Ready for Round Two

Next week I’m going back in for the next round of chemo. For me, it is Part B of Hyper CVAD, which my doctor tells me is more intense. I’m not sure if that means I‘ll feel sicker. It means my bloods will plummet more dramatically and there will be a greater chance of needing transfusions. I’m planning to be out of action for about three weeks. At the moment, though, I feel quite well. I’m surprised by how well I feel. I saw my doctor yesterday and said I think we can stop the treatment now. How we laughed! Anyway, I need to remember about recovery when I’m feeling sick. And need to just keep breathing while going through the worst of it (which might be the lumbar puncture and chemo being shot into my spinal fluid).  

I’ve lost my hair. It happened quite quickly when it happened. I tried to hide my head from the children - it made me look sick. I got my head shaved at the hairdressers’ and was glad to be rid of the dead, patchy mess. My children don’t like seeing me bald. It reminds them of the film of Roald Dahl’s The Witches.
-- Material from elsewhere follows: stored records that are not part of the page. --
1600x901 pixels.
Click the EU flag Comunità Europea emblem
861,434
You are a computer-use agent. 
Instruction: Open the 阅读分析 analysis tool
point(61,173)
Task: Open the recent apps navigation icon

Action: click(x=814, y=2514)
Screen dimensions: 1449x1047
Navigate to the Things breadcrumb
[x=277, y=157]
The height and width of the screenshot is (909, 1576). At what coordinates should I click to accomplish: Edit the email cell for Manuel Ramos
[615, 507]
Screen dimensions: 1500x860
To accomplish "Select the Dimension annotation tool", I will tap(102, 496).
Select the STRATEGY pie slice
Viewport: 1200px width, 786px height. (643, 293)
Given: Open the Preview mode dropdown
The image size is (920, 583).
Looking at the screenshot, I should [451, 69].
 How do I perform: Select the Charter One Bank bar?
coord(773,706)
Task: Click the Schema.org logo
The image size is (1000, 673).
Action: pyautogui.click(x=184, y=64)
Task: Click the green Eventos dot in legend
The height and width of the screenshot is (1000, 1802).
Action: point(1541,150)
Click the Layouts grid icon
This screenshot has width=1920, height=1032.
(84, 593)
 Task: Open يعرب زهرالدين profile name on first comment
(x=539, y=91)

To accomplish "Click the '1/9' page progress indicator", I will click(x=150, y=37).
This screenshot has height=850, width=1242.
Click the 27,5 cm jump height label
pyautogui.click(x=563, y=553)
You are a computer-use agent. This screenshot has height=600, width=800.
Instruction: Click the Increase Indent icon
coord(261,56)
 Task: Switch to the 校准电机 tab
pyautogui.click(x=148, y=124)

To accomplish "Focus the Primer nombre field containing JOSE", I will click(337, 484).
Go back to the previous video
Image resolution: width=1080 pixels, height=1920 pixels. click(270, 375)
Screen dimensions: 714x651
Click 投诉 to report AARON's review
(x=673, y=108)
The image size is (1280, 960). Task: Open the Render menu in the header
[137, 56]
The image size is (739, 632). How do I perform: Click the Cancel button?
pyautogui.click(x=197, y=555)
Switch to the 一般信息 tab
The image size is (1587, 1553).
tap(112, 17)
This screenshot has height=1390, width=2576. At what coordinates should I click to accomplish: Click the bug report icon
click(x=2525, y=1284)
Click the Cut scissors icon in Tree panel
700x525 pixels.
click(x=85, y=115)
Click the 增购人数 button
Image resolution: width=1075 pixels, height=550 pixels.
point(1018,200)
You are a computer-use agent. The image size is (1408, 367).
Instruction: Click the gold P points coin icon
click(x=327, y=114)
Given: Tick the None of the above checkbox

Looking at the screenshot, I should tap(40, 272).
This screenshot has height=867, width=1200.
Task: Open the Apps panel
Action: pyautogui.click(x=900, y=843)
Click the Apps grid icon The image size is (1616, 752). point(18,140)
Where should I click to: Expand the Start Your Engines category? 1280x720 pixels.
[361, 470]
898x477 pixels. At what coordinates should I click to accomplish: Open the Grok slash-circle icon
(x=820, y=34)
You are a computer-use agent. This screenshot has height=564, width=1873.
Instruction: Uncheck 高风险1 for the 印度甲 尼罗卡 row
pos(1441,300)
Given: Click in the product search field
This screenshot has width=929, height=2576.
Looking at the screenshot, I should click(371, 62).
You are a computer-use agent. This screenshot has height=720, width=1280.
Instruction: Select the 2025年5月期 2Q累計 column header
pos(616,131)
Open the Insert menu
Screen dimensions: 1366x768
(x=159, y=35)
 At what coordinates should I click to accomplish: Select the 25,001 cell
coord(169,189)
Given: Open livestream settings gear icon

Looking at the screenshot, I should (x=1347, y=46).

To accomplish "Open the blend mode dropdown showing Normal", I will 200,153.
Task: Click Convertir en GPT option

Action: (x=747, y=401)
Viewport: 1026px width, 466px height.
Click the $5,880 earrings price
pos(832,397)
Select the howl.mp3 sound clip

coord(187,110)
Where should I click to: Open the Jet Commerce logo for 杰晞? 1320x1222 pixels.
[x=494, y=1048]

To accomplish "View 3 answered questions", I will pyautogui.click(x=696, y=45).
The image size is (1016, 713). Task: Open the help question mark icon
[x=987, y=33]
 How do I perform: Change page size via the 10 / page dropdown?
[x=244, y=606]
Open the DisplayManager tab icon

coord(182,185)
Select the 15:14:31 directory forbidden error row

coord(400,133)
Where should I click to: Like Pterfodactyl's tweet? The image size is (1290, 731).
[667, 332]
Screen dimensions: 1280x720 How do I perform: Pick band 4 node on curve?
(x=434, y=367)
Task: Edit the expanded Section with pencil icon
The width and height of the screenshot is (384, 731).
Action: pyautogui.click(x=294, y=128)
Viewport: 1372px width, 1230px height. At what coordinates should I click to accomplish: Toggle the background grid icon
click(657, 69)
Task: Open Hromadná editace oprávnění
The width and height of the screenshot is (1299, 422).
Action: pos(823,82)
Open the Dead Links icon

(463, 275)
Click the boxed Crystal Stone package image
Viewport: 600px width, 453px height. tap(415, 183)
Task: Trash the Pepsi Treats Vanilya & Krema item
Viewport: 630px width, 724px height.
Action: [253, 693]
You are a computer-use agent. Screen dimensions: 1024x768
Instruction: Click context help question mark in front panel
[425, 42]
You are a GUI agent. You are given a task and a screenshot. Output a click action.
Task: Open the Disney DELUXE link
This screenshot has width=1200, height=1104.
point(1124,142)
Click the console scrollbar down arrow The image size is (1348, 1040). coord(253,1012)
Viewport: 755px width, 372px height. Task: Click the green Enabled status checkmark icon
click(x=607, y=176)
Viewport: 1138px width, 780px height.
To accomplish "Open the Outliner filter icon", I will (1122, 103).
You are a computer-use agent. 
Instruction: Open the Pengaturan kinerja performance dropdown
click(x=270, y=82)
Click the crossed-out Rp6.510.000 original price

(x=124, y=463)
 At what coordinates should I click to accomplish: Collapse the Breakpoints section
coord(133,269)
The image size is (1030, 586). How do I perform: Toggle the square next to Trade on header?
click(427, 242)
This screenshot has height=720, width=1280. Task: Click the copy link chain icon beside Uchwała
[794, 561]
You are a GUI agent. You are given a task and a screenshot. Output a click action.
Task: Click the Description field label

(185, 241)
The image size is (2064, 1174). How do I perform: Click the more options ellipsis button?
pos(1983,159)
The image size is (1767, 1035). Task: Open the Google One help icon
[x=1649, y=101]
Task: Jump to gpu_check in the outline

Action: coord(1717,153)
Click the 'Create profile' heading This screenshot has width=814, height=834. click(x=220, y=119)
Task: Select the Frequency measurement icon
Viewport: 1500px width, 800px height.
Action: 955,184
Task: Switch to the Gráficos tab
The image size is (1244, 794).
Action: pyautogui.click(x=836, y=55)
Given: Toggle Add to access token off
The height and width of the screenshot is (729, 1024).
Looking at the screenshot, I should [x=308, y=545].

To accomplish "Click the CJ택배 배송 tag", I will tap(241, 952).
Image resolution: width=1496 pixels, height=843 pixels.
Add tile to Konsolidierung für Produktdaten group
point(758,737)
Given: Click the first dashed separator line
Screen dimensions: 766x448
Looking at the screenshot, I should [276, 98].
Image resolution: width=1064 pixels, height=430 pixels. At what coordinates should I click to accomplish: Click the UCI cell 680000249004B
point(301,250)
I’ve discovered I need to wear strong colours on my head, otherwise I look unpunctuated. I’ve been given some scarves, and I’ll buy some more head coverings from an online store. It is quite cold in hospital and I’ll be needing to cover my head to sleep. And I’ll be trying to keep my eyebrows neat.

I’ve been getting prepared for the year to run without me. The children are being more independent, and are doing their chores at home, and being more organised. It will be more challenging as all the extra-curricular activities begin. They’ll just have to work everything out. And so will their dad. Now that the structures are mostly in place, I’m talking to them about what to do when things go wrong, as they inevitably will. Who to talk to, what not to do. Second tier structures.

I know I’ve been saying that I’m having a bone marrow transplant, but actually I’m having an allogeneic hematopoietic stem cell transplant. My donor sister will have her stem cells harvested from her blood. There is no digging into her bone marrow. She needs to take G-CSF injections for the few days prior, to make her blood cells come out of her bone marrow, then they take her blood, do the whirlyjig magic to extract her stem cells, and give her back her blood. It isn’t very intrusive for her. Me? Ah. I asked my doctor what are the chances of me dying this year, due to the procedure. She said my chances of dying are probably less than 10%. The transplant doctor, who I will meet in about a fortnight, might revise that figure. Hopefully revise it downwards. If I went into a raffle thinking I had a 10% chance of winning, I would consider that good odds. And afterwards I have about a 30% chance of having chronic graft-versus-host disease. I need to remember that people can die from lots of causes at any time, and that the consequences of me not having the procedure are more life threatening. My doctor calls my disease sinister. CML tends to turn into explosive ALL and that is what we are trying to avoid. The transplant is my best chance. So, on we go.